You can usually figure out things like this (at least simpler versions of this) by converting it into standard functions and breaking it apart:

f1 = lambda v1: (lambda v2: v1(v2(v2)))(lambda v3: v1(lambda v4: v3(v3)(v4)))

becomes

def f1(v1): 
    f2 = lambda v2: v1(v2(v2))
    f3 = lambda v3: v1(lambda v4: v3(v3)(v4))
    return f2(f3)

becomes

def f1(v1): 
    def f2(v2):
        return v1(v2(v2)))
    def f3(v3):
        def f4(v4):
            return v3(v3)(v4)
        return v1(f4)
    return f2(f3)

So f1 has two major parts. It defines two functions, which I’ve called f2 and f3. Then it calls f2 with f3 as the argument and returns the result.

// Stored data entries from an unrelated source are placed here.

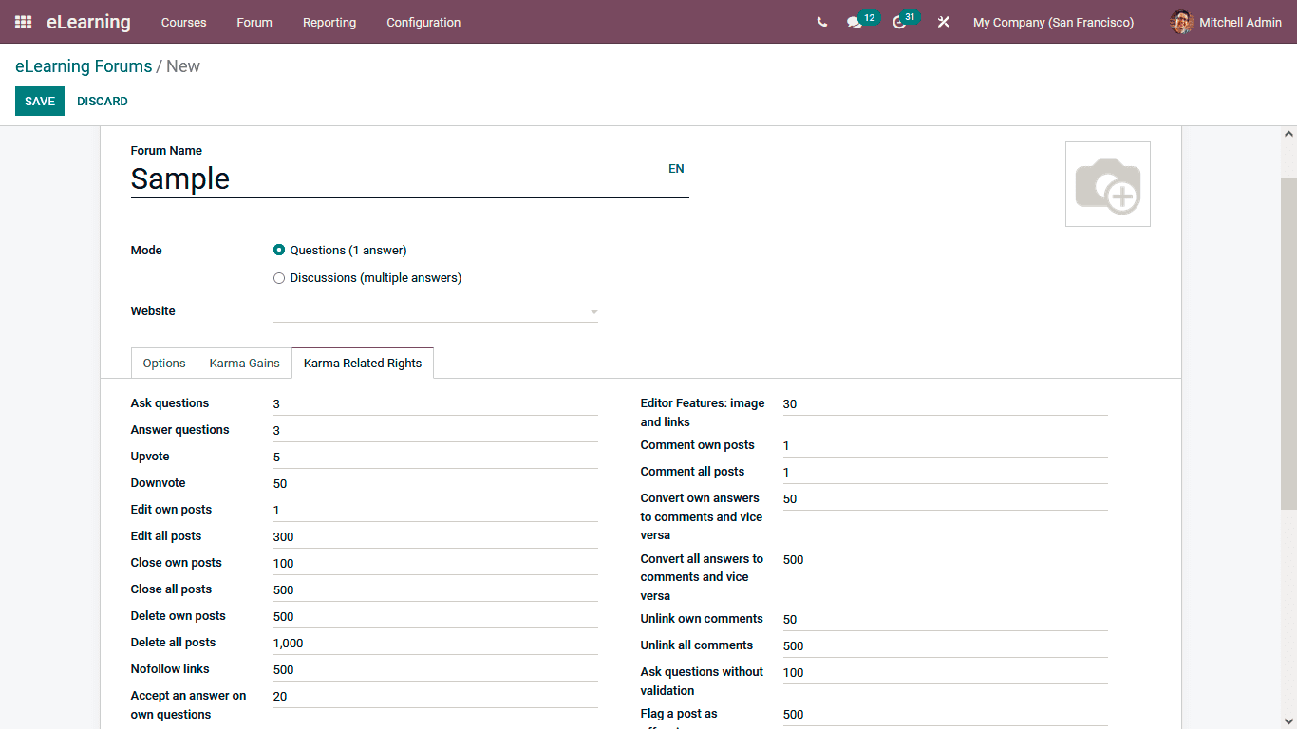Open the user menu via Mitchell Admin's avatar
The height and width of the screenshot is (729, 1297).
1182,22
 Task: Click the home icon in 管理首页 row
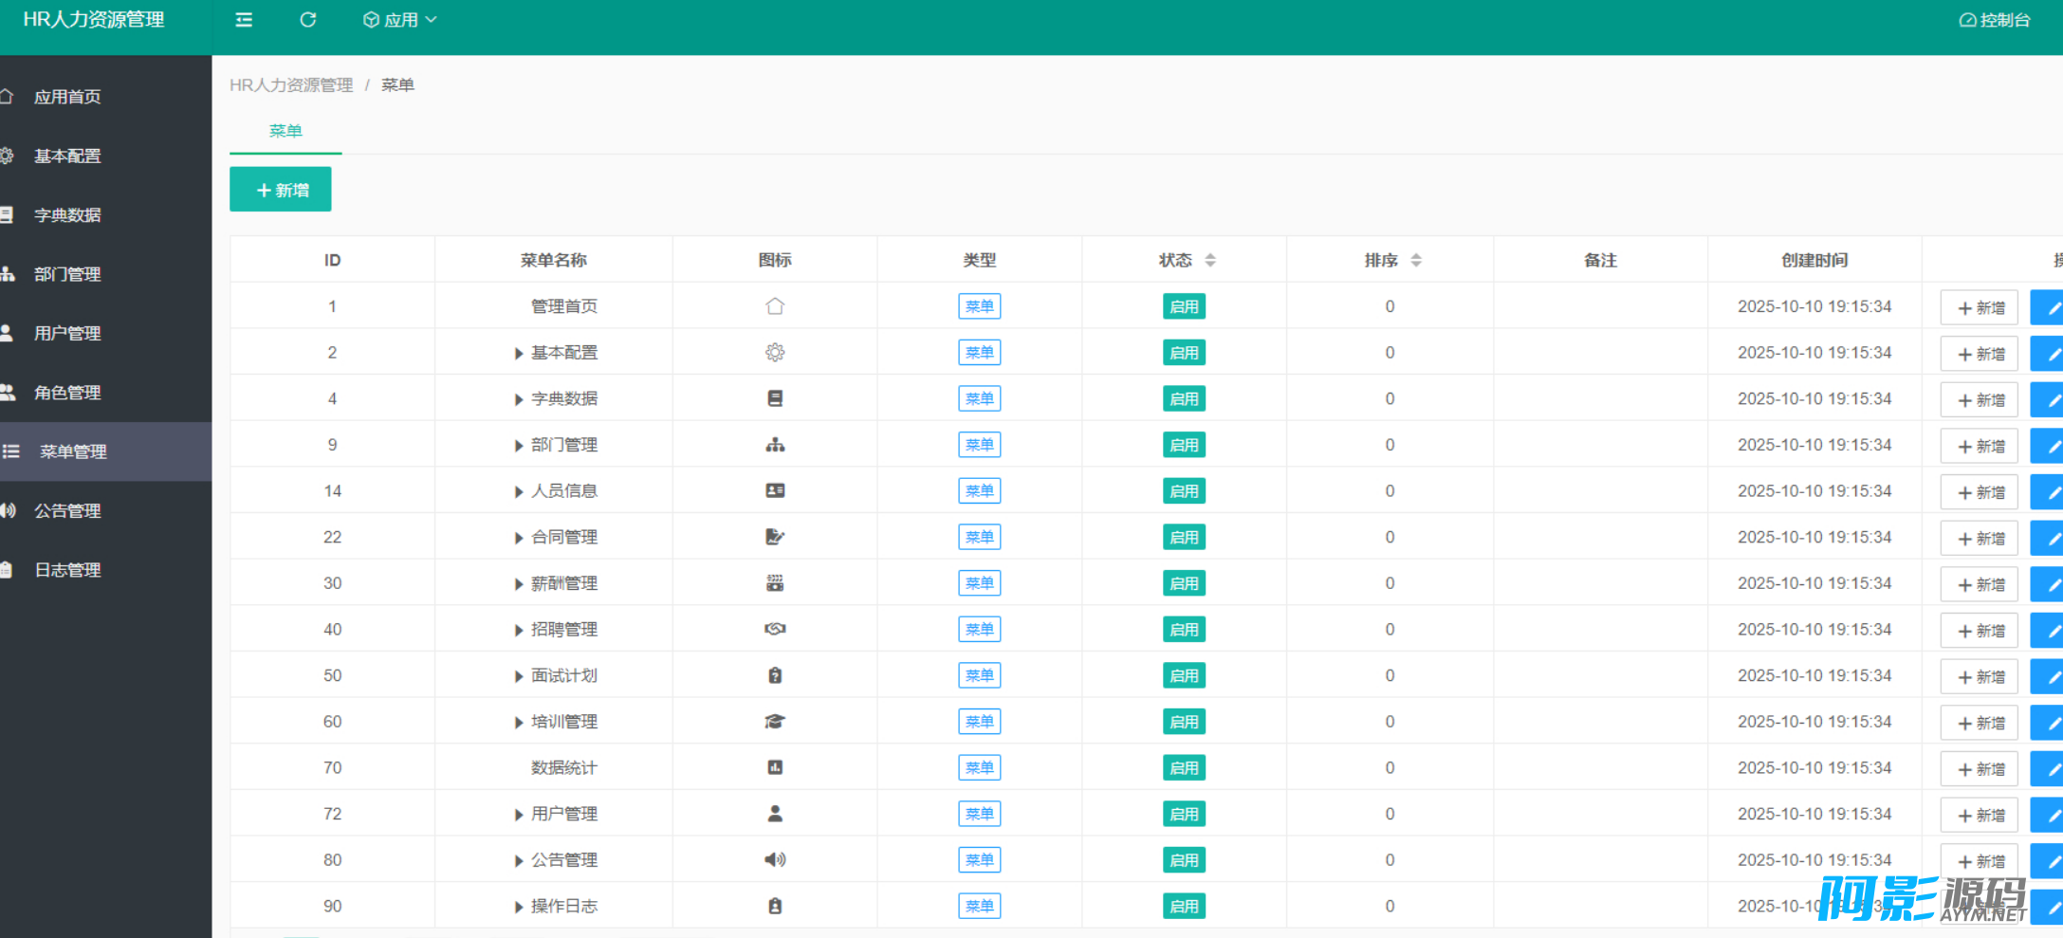775,306
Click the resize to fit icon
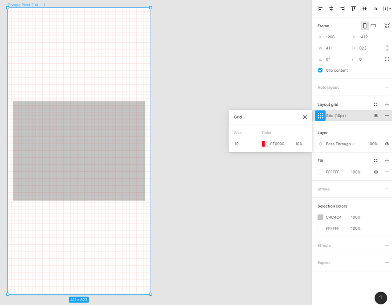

The argument to f1, v1, is visible to both of these functions.

We might be able to talk abstractly about what f2 and f3 do, but since they’ll only be called once, it might be simpler to turn them into more straightforward code that runs directly instead of being defined as a function.

The previous block can be turned into this by replacing f2(f3) with equivalent code:

def f1(v1):
    def f3(v3):
        def f4(v4):
            return v3(v3)(v4)
        return v1(f4)
    return v1(f3(f3))

Note that with this definition of f3, r = f3(f3) is equivalent to the following, where we replace the outer call with the internal code of f3:

# equivalent to r = f3(f3):
v3 = f3
def f4(v4):
    return v3(v3)(v4)
r = v1(f4)

which, with some renaming, is equivalent to

def f(v):
        return f3(f3)(v)
r = v1(f)

So anytime we see f3(f3), we can replace it with v1(f), with f defined as shown here.

If we make the same substitution for f3(f3) inside the f(v) function itself, we get

def f(v):
        return v1(f)(v)
r = v1(f)

Substituting this for f3(f3) in the definition of f1 gives

def f1(v1):
    def f(v):
        return v1(f)(v)
    return v1(v1(f))

So unless I’ve made a mistake, f1 is a function that accepts another function v1 as its parameter. v1 should be a function that accepts another function as its parameter and returns a function. Then f1 will define this odd little function f and pass it to v1. It will take the result of that (another function) and pass it to v1 again. Then it will return the result of that (presumably another function). The nature of that function depends on the v1 function that you pass to f1 when you call it.